加えてセルティックスは複数の1巡目指名権を保持しており、八村への評価が高ければトレードなどを使って獲得に動きやすい状況です。一方でその指名権を使ってアンソニー・デイビスを狙う噂もあり、その動向次第では狙いたい選手も変わってきます。

NCAA屈指の強豪校ゴンザガ大のエースとなり、ここまで結果を残している八村への注目度は高く、多くのスカウトが観戦に来ています。ドラフトへエントリーすれば指名されるのは確実ですが、その前に全米が注目し大きな盛り上がりを見せるNCAAトーナメントが待っています。『マーチ・マッドネス』(3月の狂気)と呼ばれるここで勝負強さを発揮するとさらに高い評価を得ることになります。

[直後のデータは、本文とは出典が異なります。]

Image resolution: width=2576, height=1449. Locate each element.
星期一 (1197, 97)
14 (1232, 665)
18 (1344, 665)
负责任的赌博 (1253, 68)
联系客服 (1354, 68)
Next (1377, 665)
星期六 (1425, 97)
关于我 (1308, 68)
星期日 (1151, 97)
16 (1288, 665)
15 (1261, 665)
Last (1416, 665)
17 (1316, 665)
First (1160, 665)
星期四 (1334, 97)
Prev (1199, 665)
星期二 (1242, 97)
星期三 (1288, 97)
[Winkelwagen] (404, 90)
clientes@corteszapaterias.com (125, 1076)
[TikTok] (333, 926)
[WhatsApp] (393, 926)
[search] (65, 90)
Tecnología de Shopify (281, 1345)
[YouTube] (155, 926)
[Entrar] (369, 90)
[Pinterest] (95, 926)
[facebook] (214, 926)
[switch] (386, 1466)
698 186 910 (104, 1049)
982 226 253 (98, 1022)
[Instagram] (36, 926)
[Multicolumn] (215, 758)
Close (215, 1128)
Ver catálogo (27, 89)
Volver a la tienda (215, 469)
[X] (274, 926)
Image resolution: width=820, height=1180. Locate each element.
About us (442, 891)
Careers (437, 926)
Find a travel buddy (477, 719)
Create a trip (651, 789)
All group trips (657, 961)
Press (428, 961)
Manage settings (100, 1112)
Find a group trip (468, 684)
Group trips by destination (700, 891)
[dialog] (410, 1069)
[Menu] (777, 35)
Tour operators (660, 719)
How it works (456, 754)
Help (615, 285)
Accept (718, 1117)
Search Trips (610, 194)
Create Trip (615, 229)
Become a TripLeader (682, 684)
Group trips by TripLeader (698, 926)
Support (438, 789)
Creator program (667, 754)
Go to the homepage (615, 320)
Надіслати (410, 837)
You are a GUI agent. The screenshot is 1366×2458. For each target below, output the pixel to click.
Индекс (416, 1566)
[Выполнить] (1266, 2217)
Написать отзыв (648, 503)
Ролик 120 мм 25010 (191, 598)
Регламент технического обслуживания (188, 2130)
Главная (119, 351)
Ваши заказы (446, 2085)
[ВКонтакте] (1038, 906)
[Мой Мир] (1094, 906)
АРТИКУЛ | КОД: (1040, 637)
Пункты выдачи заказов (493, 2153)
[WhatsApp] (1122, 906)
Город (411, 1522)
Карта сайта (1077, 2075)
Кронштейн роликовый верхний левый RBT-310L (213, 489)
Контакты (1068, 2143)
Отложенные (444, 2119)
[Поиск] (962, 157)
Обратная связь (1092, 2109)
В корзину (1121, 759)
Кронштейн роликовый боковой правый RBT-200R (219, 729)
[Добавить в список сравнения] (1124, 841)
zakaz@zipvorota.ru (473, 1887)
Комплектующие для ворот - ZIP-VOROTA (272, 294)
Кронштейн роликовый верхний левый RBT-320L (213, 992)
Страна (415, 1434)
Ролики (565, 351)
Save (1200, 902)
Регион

近年のNBAはチームを再建へ一度舵を切ればトレードで大幅に選手が入れ替わり、それに関連して別のチームの状況も大きく変化します。2年前のドラフトではジミー・バトラー関連で指名権と若手選手が動き、またドノバン・ミッチェルに注目したジャズはその時点では大きすぎると思われた対価を払ってトレードを成立させました。NCAA屈指のスター選手である八村を未来に組み込むのはどこのチームなのか。日本で注目されている以上に、その動向は注目されています。